## Start DOCUMENT SECTION
Clarke’s decision to cross the Atlantic to experience a different research environment in the United States may be a prescient example. By looking out the plane’s window at the turbines, he could have seen his future humming back at him.

After a postdoctoral fellowship at the University of California, Berkeley, he ended up at Rockwell International, the aviation and rocket giant.

Clarke and fellow researchers discovered that the hard ceramic with a high-temperature tolerance was ideal for the blades inside aircraft engines because of its featherlike weight and durability.

Materials laid the path, again, for his next venture, as he switched from aviation to information. He landed at IBM Research in the 1970s.

Clarke then left the industrial research sector, going first to Massachusetts Institute of Technology and then to the University of California, Santa Barbara.

He decided to come to SEAS in large part for the opportunity to be amid a small, dedicated community of researchers. The aim now, as Murray pointed out during her initial SEAS visit, is to build on what is already known. For example, the p-n junction (the gap that led to the transistor) discovered in 1939 is still paying dividends. The same approach, said Clarke, also will help to tackle “big problems” such as energy.

“We know a lot about the elements and the bindings of materials. But when we get into the really complex materials, we know very little. This is really the frontier of research,” said Clarke.

To encourage surprises, he teaches a freshman seminar called “Materials, Energy, and Society,” a lab course focused on the nature of materials. He asks students to consider hulking wind turbine towers. Performance and efficiency depend on the size of the blades, which in turn depend on their composition. To have sufficiently large and stiff blades requires composite materials.

The first blades used to capture wind energy were made of basic, lightweight balsa wood. You have everything you need right here, he hints to his students, to make a more efficient turbine. With ingenuity, he suggests, you can transform the way the blade — and hence the world — go round.
## End DOCUMENT SECTION
## Start RECORDS SUPPLIED
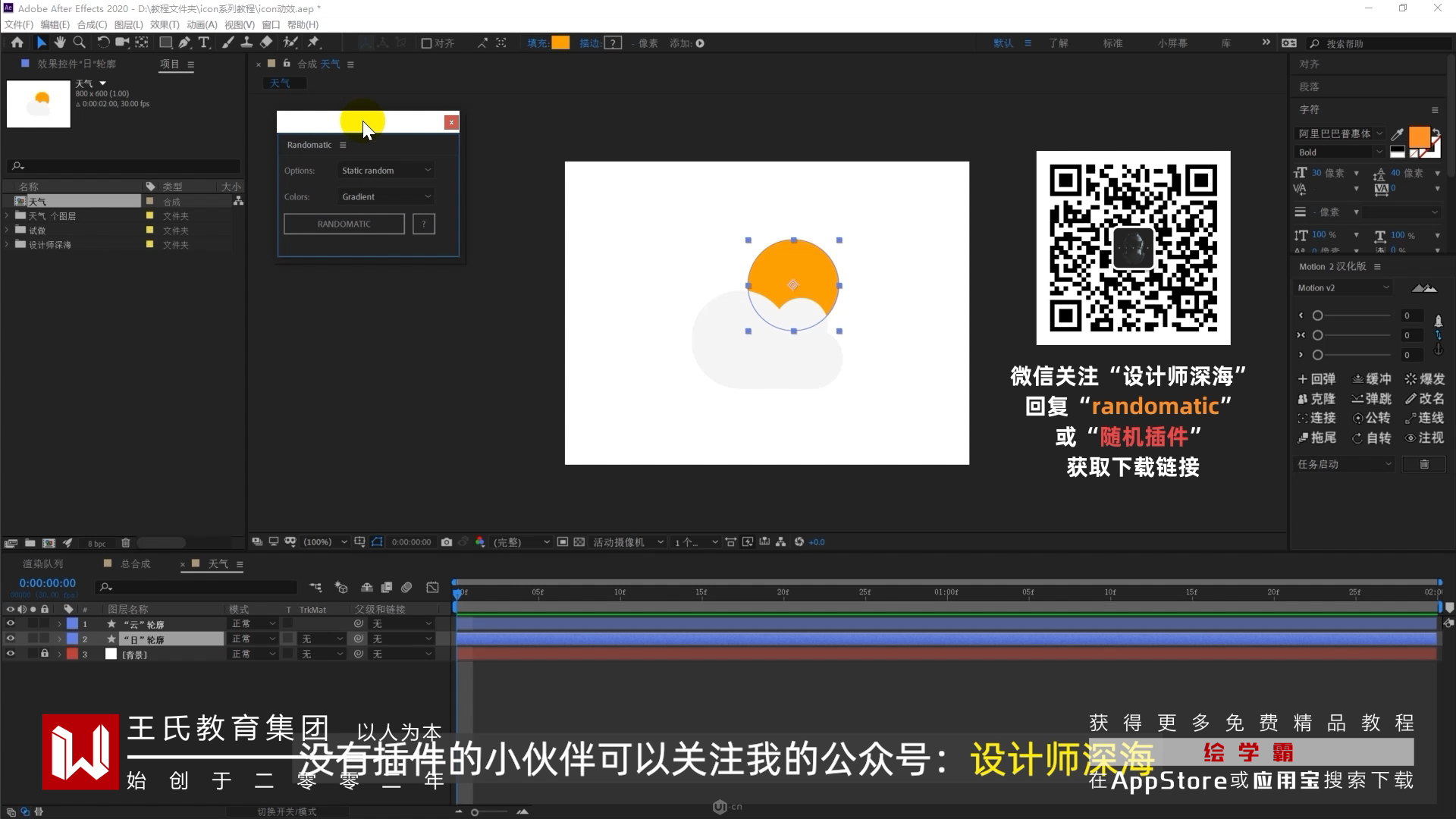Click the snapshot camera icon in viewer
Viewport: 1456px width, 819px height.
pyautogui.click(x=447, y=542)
## End RECORDS SUPPLIED
## Start RECORDS SUPPLIED
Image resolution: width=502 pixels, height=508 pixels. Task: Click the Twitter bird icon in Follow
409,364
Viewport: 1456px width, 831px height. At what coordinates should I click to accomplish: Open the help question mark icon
## End RECORDS SUPPLIED
Can you reproduce, word for word, the part of the Clarke profile above that opens with the words containing "Clarke’s decision to" and closes with "weight and durability."?

COMPLETED EXERCISE —
Clarke’s decision to cross the Atlantic to experience a different research environment in the United States may be a prescient example. By looking out the plane’s window at the turbines, he could have seen his future humming back at him.

After a postdoctoral fellowship at the University of California, Berkeley, he ended up at Rockwell International, the aviation and rocket giant.

Clarke and fellow researchers discovered that the hard ceramic with a high-temperature tolerance was ideal for the blades inside aircraft engines because of its featherlike weight and durability.